“Vibrant, vigorous in nature and generally free,” is how Linus Kaikai, director of strategy and innovation at Kenya TV station Citizen TV, describes sustainability in the Kenyan media environment. He was speaking at the Sustainable Journalism in Practice Conference in Nairobi, Kenya.

Kaikai says the sustainability of journalism needs to be interrogated broadly from three perspectives. “Financial sustainability, content sustainability and industrywide sustainability. Do we exist as an individual media house or should media houses view themselves as part of an ecosystem?” asks Kaikai. He says ethics needs to be a central part of sustainable journalism. Kaikai questions whether ethics would be subject to the ever-changing trends in the media landscape. “On a daily basis, lines between business and journalism are blurred as media companies try to sustain themselves financially,” says Kaikai.

He says in the broadcasting space, the reforms of 1991 opened the space for more media companies to enter. “Political liberation also informs the growth of the media industry,” he said. Some media houses have more than 1 platform. The country has more than 135 TV stations, more than 200 radio stations broadcasting in different local languages and 100 print both online and on paper.

Kaikai says their main focus at CITIZEN TV is to chase the audience. He says from the Kenyan perspective, revenue follows audiences. “We have tried to segment our platforms to ensure the content speaks to audiences where they are and in their languages,” he says. Kaikai says apart from chasing audiences, it is also important to include local businesses in regions where platforms are based. “Some businesses do not need the national platform but want to speak to local audiences and customers,” he said. He says only the Kenya Broadcasting Corporation benefit from government funding even though it is not consistent.

According to deputy digital editor and president of Standard Group Women Network, Queenter Mbori, media challenges started before Covid-19 as media owners failed to embrace digital migration. She says media owners and journalists are currently suffering from poor foresight as credibility has been moved from mainstream media and moved to bloggers. “There are people who believe what bloggers are saying more than what mainstream media is reporting. Our slow reaction to digital migration is the reason why the majority of media houses have been unable to pay salaries, unable to sustain the media business,” says Mbori. She says it is time media organisations think beyond the traditional way of covering news. “We as media need to ask ourselves how do we train in our media school, how do we partner with organisations that are willing to provide the same solutions that we stand for,” she says. Mbori says the media needs to introspect and ask why people should be consuming our news.

Things to do:
1 - Decide whether each statement agrees with the article on sustainable journalism in Kenya, answering yes or no and quoting the deciding words: (a) Kaikai says only the Kenya Broadcasting Corporation benefits from government funding. (b) Kenya has more than 200 TV stations. (c) Mbori says media challenges began after Covid-19.
2 - Extract the stretch of the article on sustainable journalism in Kenya from "Kaikai says their" through "is not consistent.".
The listing comes from a source unrelated to the article on sustainable journalism in Kenya.

Listed entries:

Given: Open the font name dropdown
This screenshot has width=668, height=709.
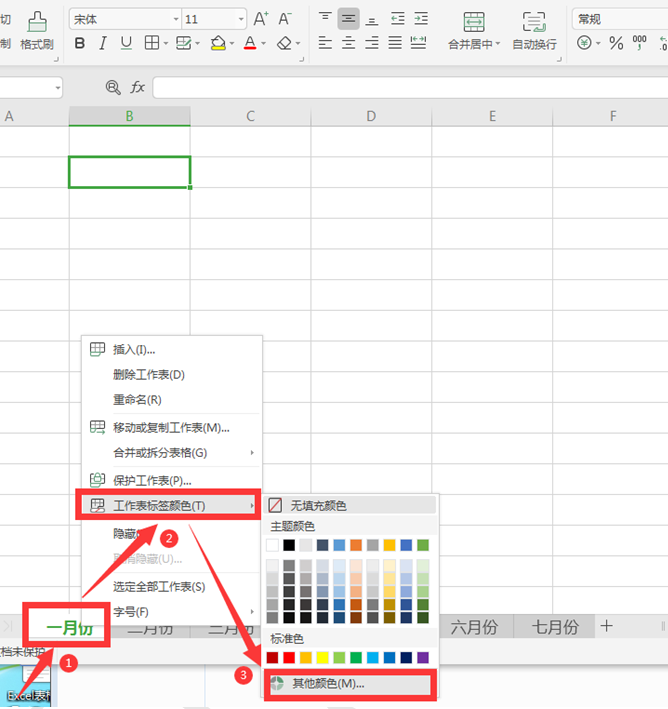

==

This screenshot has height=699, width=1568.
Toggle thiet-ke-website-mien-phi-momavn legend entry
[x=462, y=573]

---

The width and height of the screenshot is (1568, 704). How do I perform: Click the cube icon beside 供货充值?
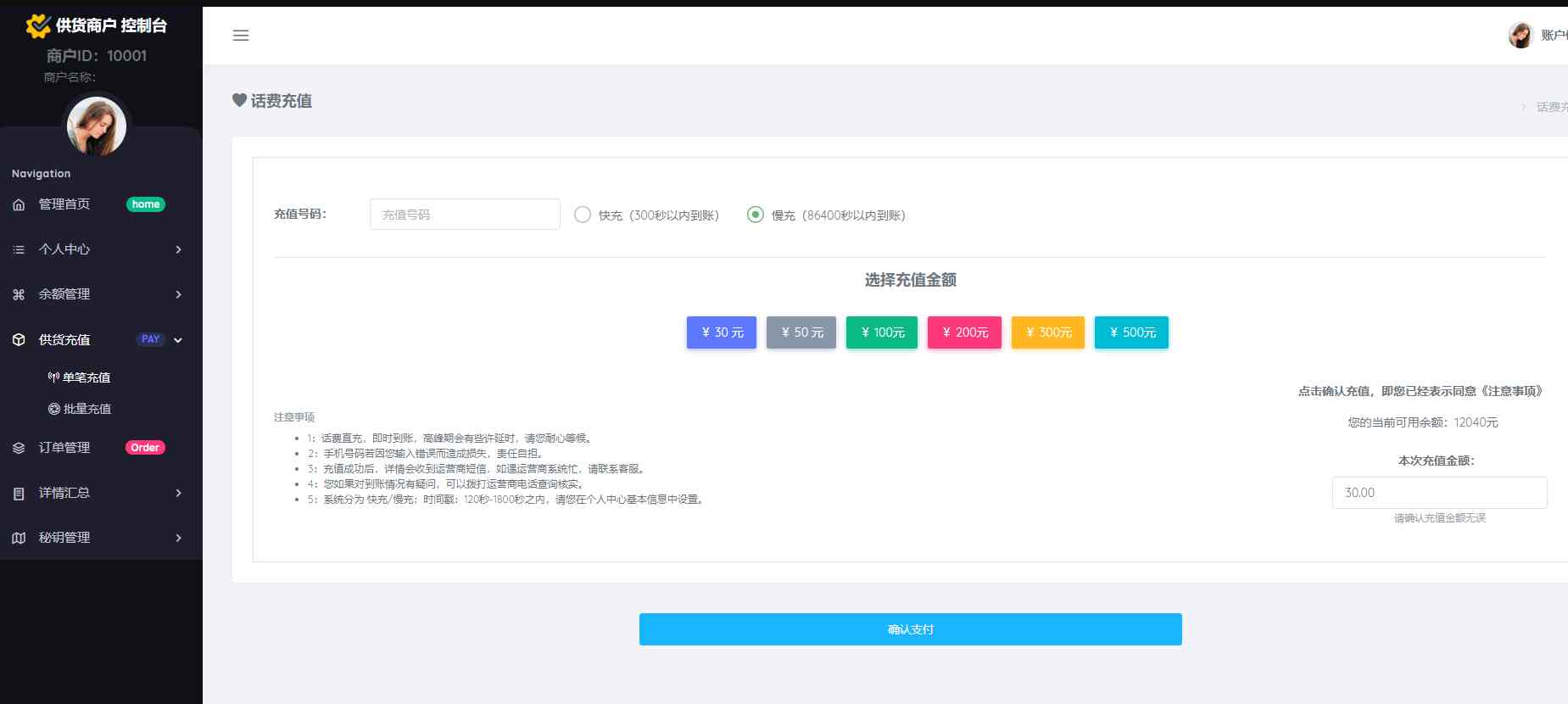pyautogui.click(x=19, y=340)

Written responses:
1 -
(a) Yes: "only the Kenya Broadcasting Corporation benefit from government funding even though it is not consistent"
(b) No: "The country has more than 135 TV stations, more than 200 radio stations"
(c) No: "media challenges started before Covid-19"

2 -
Kaikai says their main focus at CITIZEN TV is to chase the audience. He says from the Kenyan perspective, revenue follows audiences. “We have tried to segment our platforms to ensure the content speaks to audiences where they are and in their languages,” he says. Kaikai says apart from chasing audiences, it is also important to include local businesses in regions where platforms are based. “Some businesses do not need the national platform but want to speak to local audiences and customers,” he said. He says only the Kenya Broadcasting Corporation benefit from government funding even though it is not consistent.